Monday, December 24, 2012

Tragedy for the Aughts



The old, clunky Gilbert Murray translation of Euripides’ Bacchae ends with this from the chorus:


                    There be many shapes of mystery,
                    And many things God makes to be,
                                         Past hope or fear.
                    And the end men looked for cometh not,
                    And a path is there where no man thought
                                         So hath it fallen here.

The Greeks seemed to believe that when it came to the gods, you sacrifice, then duck.  You make a deal and hope they will keep it.  Wooden though Murray’s version of the lines may be, it sums up the feeling you often get at the end of a Greek tragedy: that something larger than you are has brushed against you, and whatever it was, it wasn’t all that concerned about your well-being.

As 21st century humans, we don’t recognize that kind of force too often.  Or at least put it in those terms.  We know there are overwhelming forces that buffet and drown us, currents in which our small vessels are lucky to stay afloat, but we often mark those down as huge sociopolitical things, economic factors that influence our daily lives, but in ways we scarcely notice or, if we do, we get used to.  They won’t block us from our dreams, we tell ourselves, in what is a very Western (and especially American) tone of voice.
The Greeks, even though they started the whole Western thing, were hardly as optimistic.  Theirs is dark wisdom that still makes sense in the back of our brains.  We know we are ducking things we cannot face, and maybe those things have to do with those dreams we are chasing.

Really early in the first big critical discussion of tragedy—the Poetics—Aristotle draws a contrast between the characters of Tragedy and its sister, Comedy:

Since the objects of imitation are men in action, and these men must be either of a higher or a lower type (for moral character mainly answers to these divisions, goodness and badness being the distinguishing marks of moral differences), it follows that we must represent men either as better than in real life, or as worse, or as they are…. The same distinction marks off Tragedy from Comedy; for Comedy aims at representing men as worse, Tragedy as better than in actual life.

Aristotle also goes on to say that the fall of the tragic hero comes from hamartia.  It’s a term that people used to translate as “tragic flaw”,  but some of the Classical scholars I know tell me that it’s an archery term for missing the mark, closer to “tragic error”.

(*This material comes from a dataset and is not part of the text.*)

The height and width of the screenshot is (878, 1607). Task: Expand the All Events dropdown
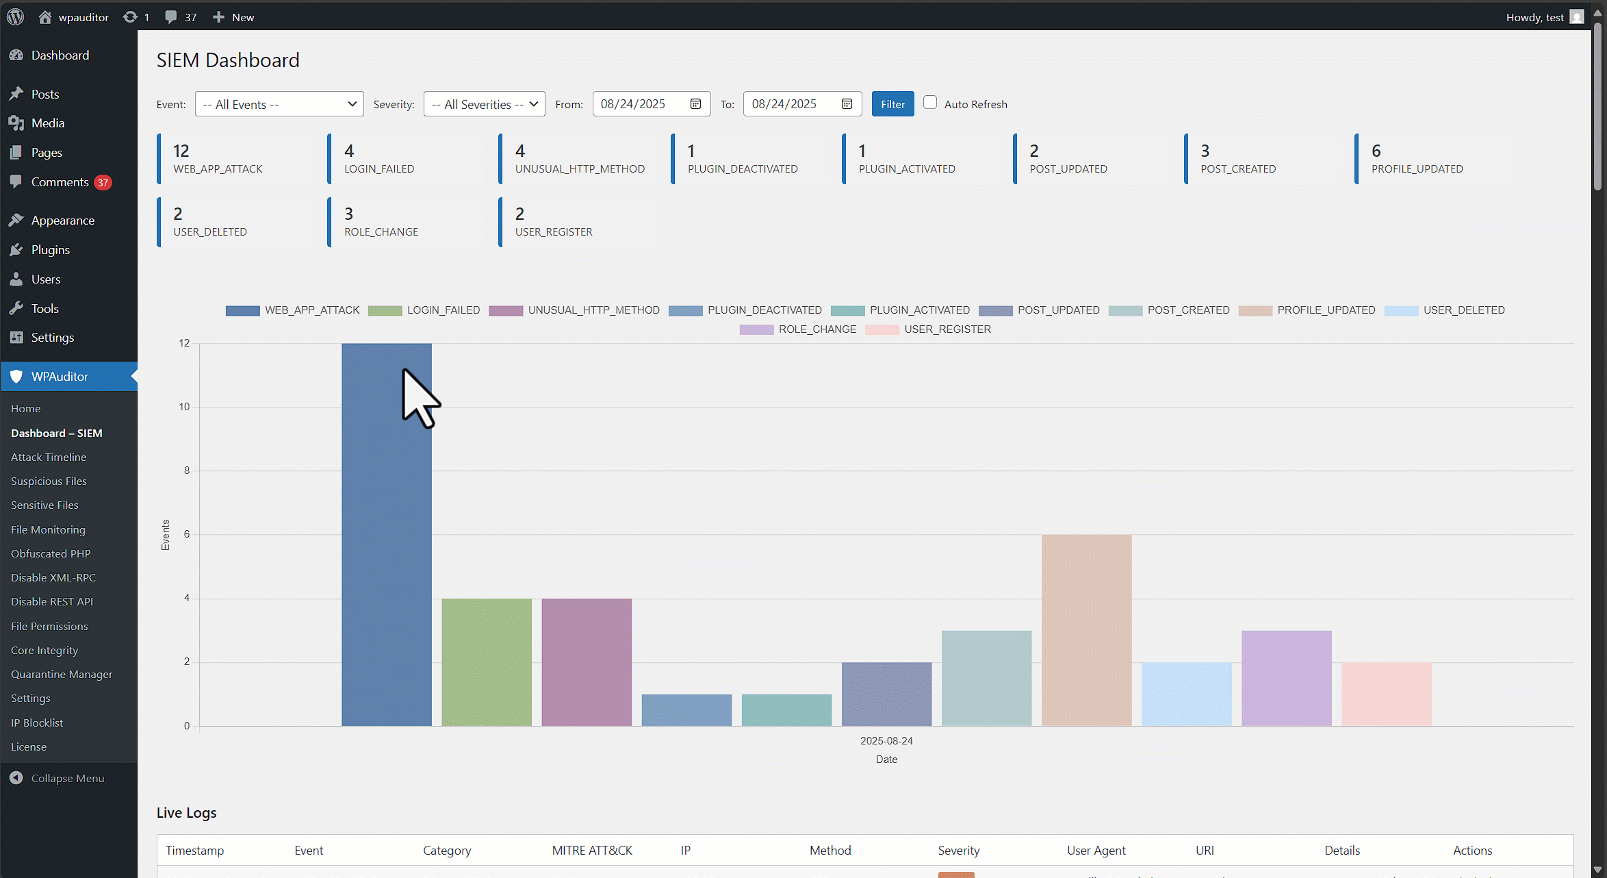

I think that one of the changes that can take place in modern tragedies, especially in America, has to do with our perspective on what Aristotle is saying.  Perhaps a good tragedy, I told myself, could come from precisely that sense we sometimes have as to how special we are as individuals, that each of us is, indeed, “better than in real life”.  So I have Stephen Thorne as one of my principal characters—a theatre director who plans a disruptive version of the Bacchae, Euripides’ very disruptive play, to thumb his nose at a city where he has been neglected and overlooked for years.  In case you don’t know the play, this is how the Muse Polymnia sums it up in the first pages of Vine:

The story, after all, is hard. King Pentheus of Thebes tries to put down the new worship of Dionysus, a cult that is turning the heads of his female subjects. Pentheus imprisons the Great God, dismisses him.  For such disrespect, of course the divinity exacts revenge.  Dionysus persuades the poor king to dress himself in the garb of the Maenads—the female devotees of the god.  Dressed in regal drag, he may witness the sacred mysteries. or so the god tells him as he leads the tressed and fabulous king into the mountains, handing him over to the Maenads, who tear him limb from limb.

You can see why it could turn heads in a conservative city.  But the mistake Stephen has made is that he imagined himself all that special in the first place, that the neglect of his talents was in no way justified, and that he can control the play once it commences.  Serious hamartia,  I hope, and I also hope you will enjoy and shudder as this most contemporary and American version of ancient Greek tragedy awakens and uncoils in your presence.  Enjoy.